• WRITTEN EXERCISE: Return the lines from the one containing "Image resolution: width=1398" through the last line of the items, both included, unchanged and without the pictures.

• TASK INPUTS:
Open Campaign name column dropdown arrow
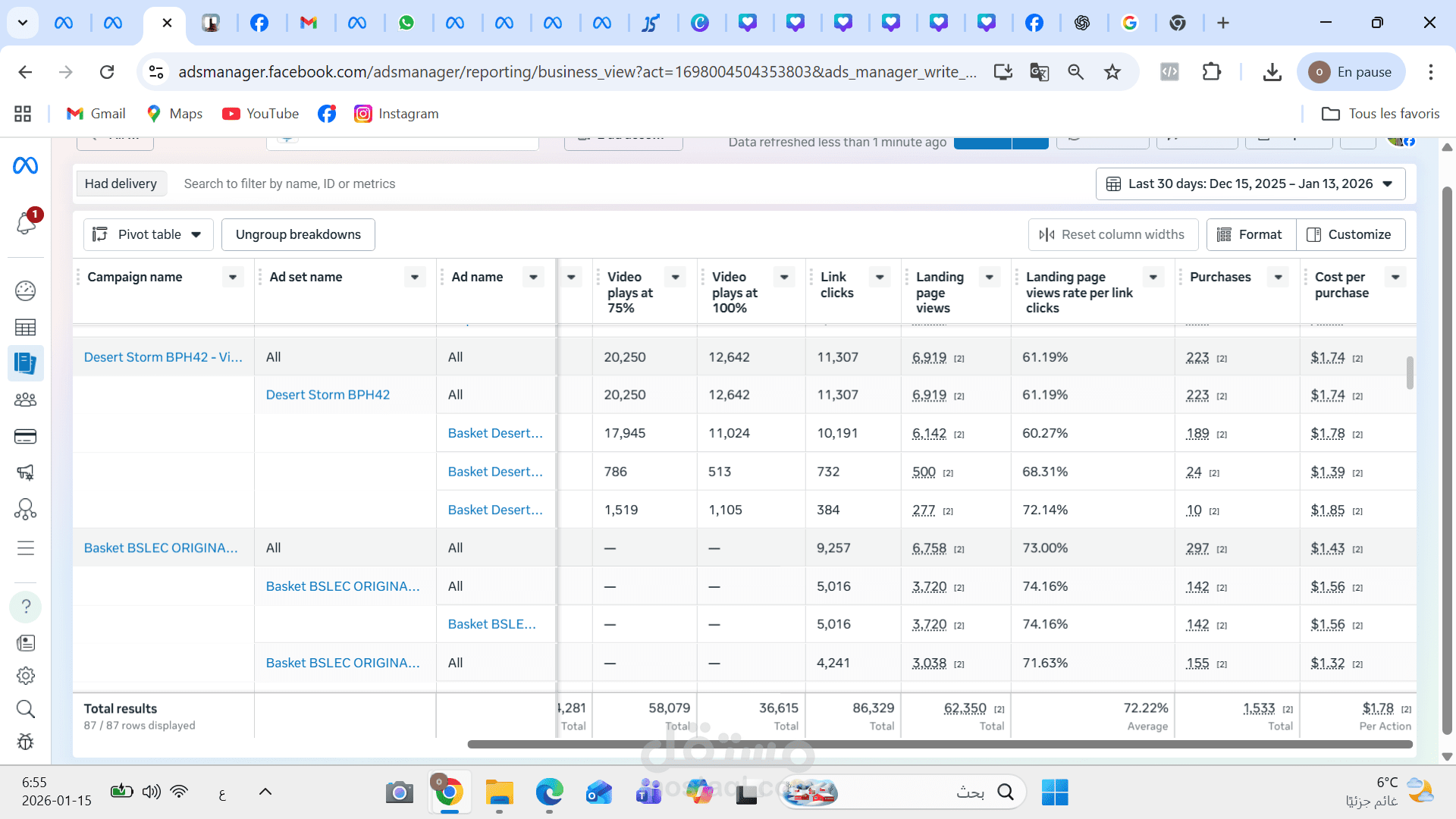 (x=233, y=277)
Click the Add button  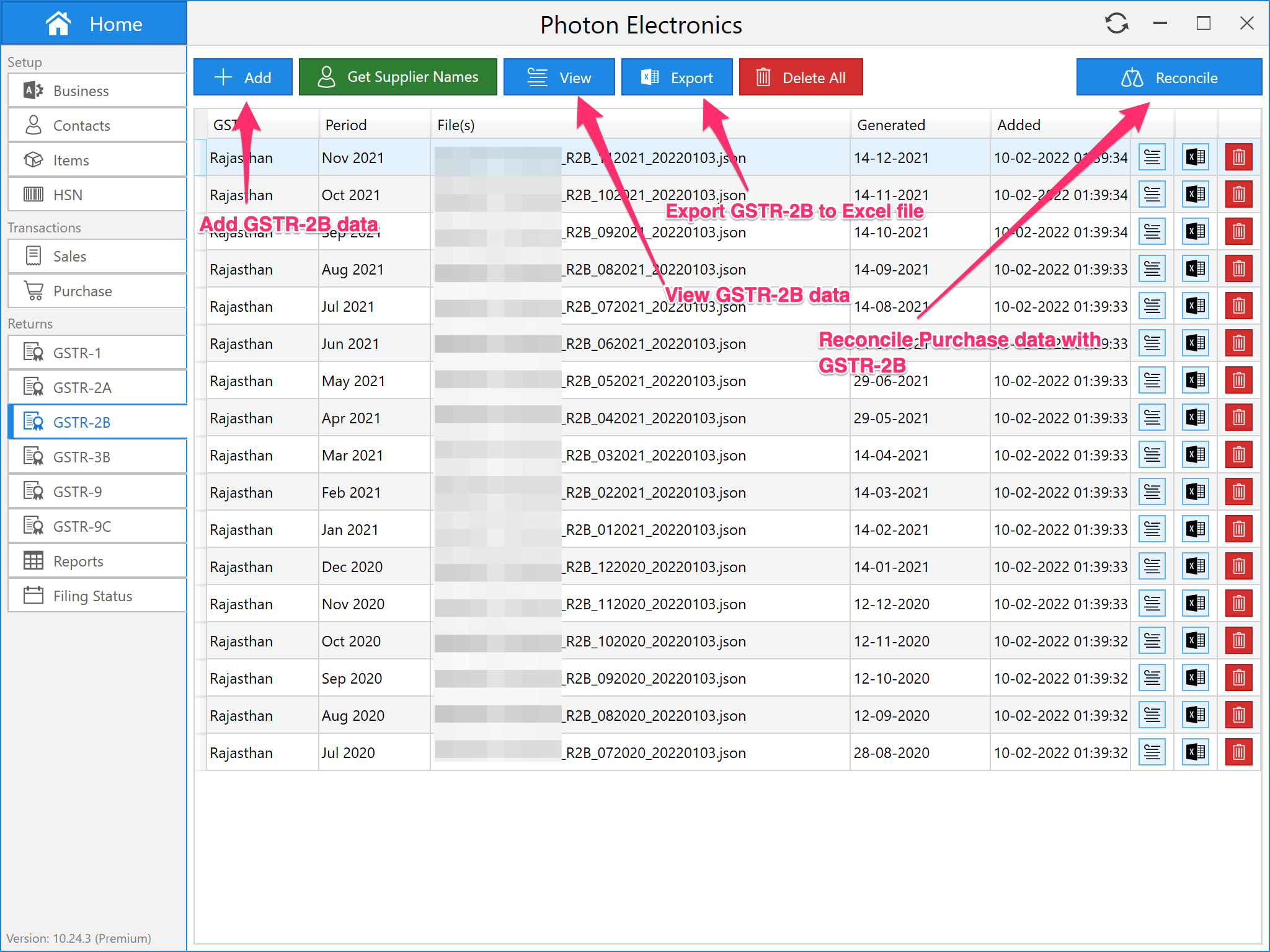pyautogui.click(x=243, y=77)
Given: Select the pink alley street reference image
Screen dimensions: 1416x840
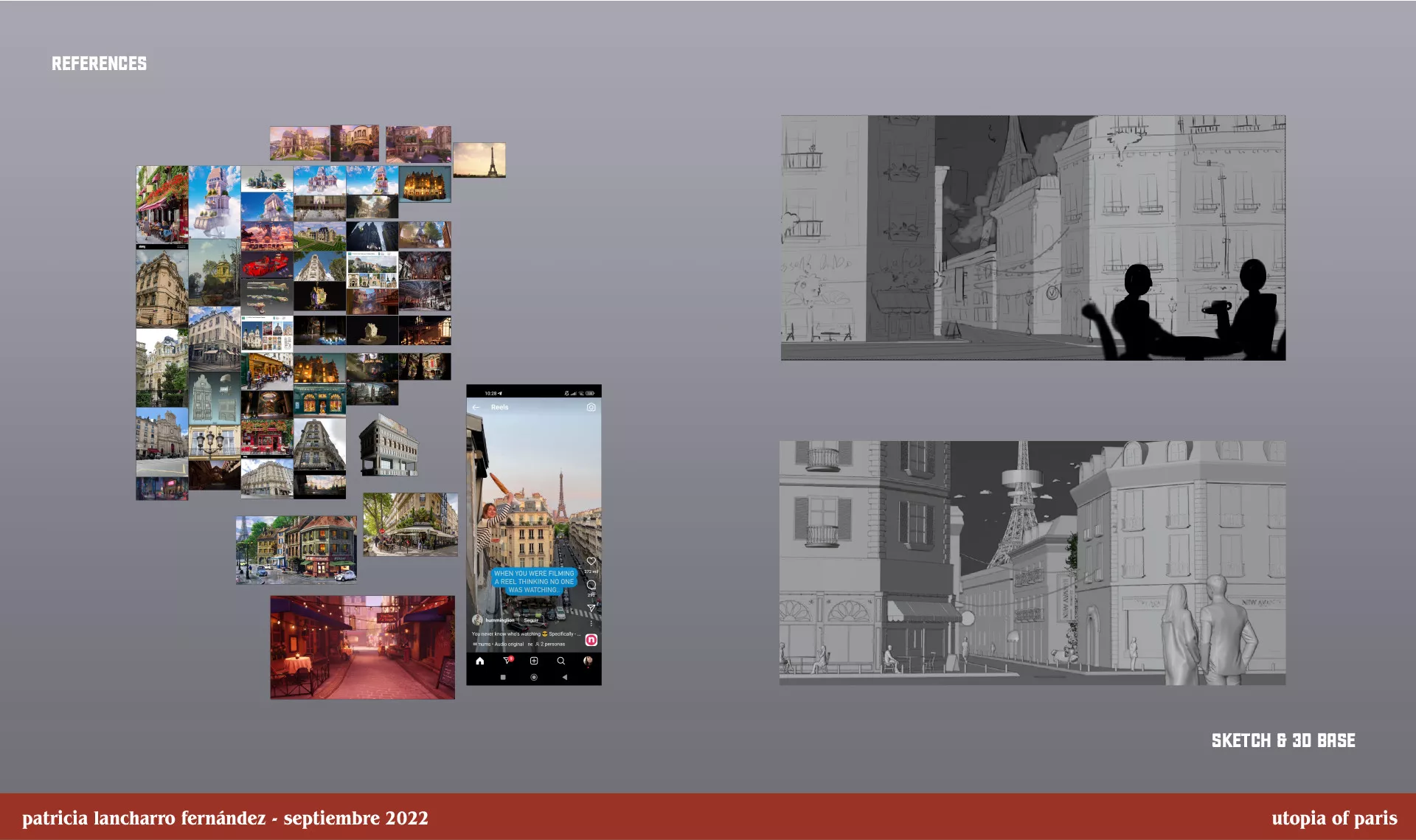Looking at the screenshot, I should tap(362, 648).
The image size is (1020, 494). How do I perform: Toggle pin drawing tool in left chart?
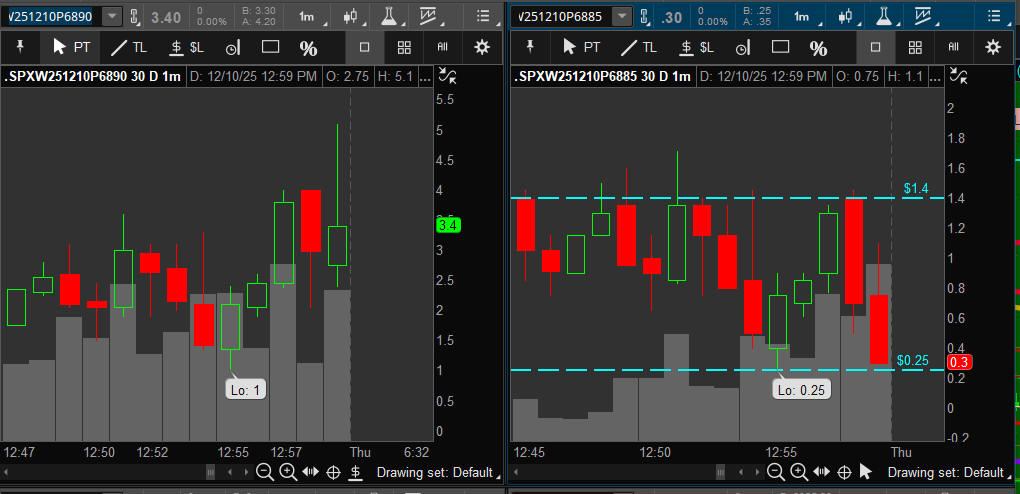pyautogui.click(x=19, y=47)
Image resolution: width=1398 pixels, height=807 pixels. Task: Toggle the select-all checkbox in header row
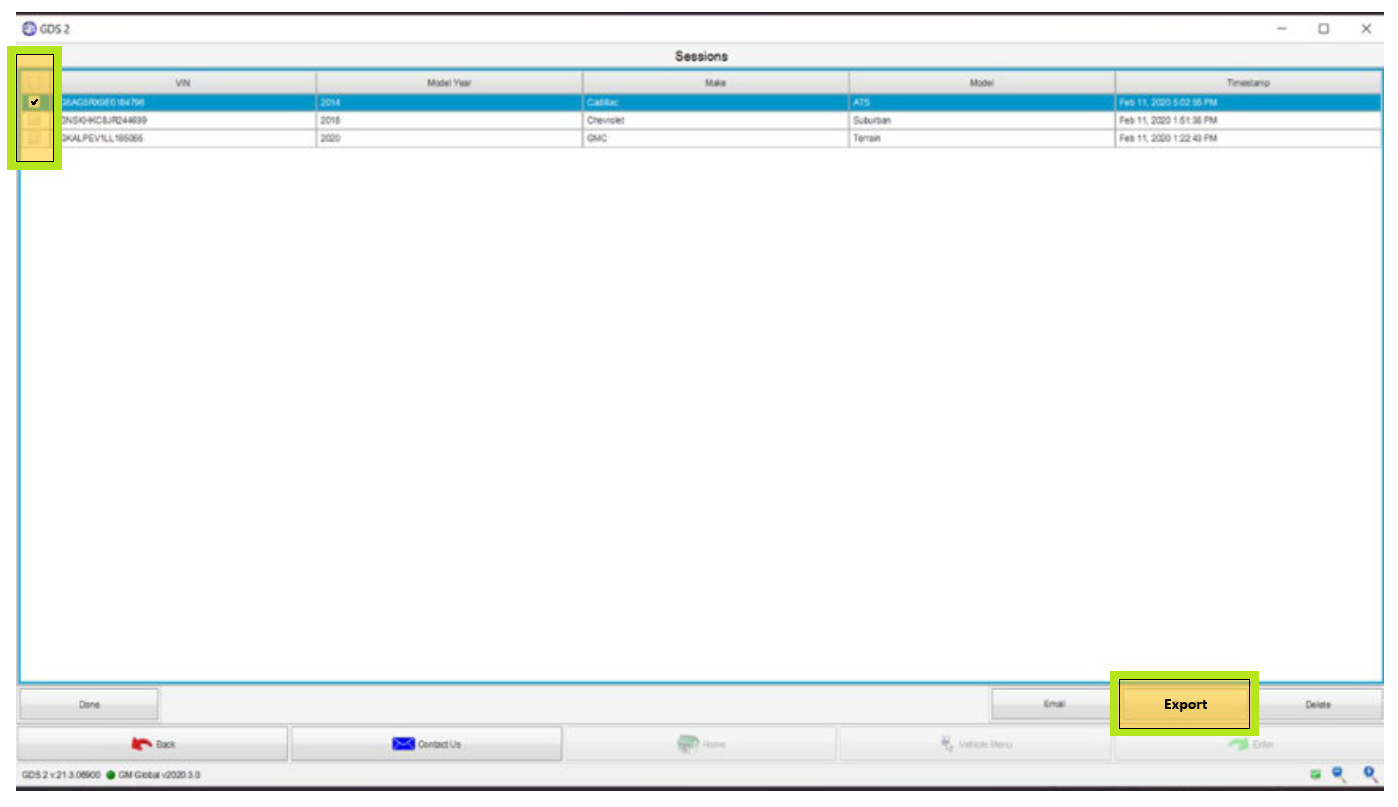35,83
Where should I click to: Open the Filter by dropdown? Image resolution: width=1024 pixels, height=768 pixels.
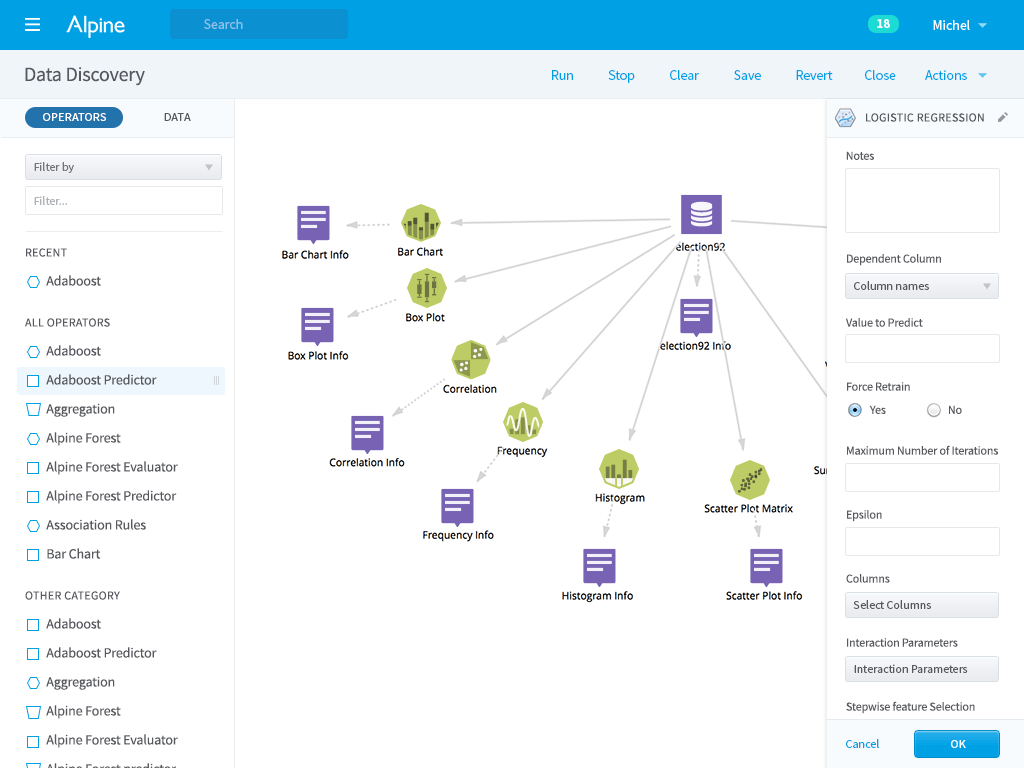[123, 167]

• TASK RESPONSE:
Image resolution: width=1398 pixels, height=807 pixels. Task: Toggle the select-all checkbox in header row
35,83
Where should I click to: Open the Filter by dropdown? Image resolution: width=1024 pixels, height=768 pixels.
[123, 167]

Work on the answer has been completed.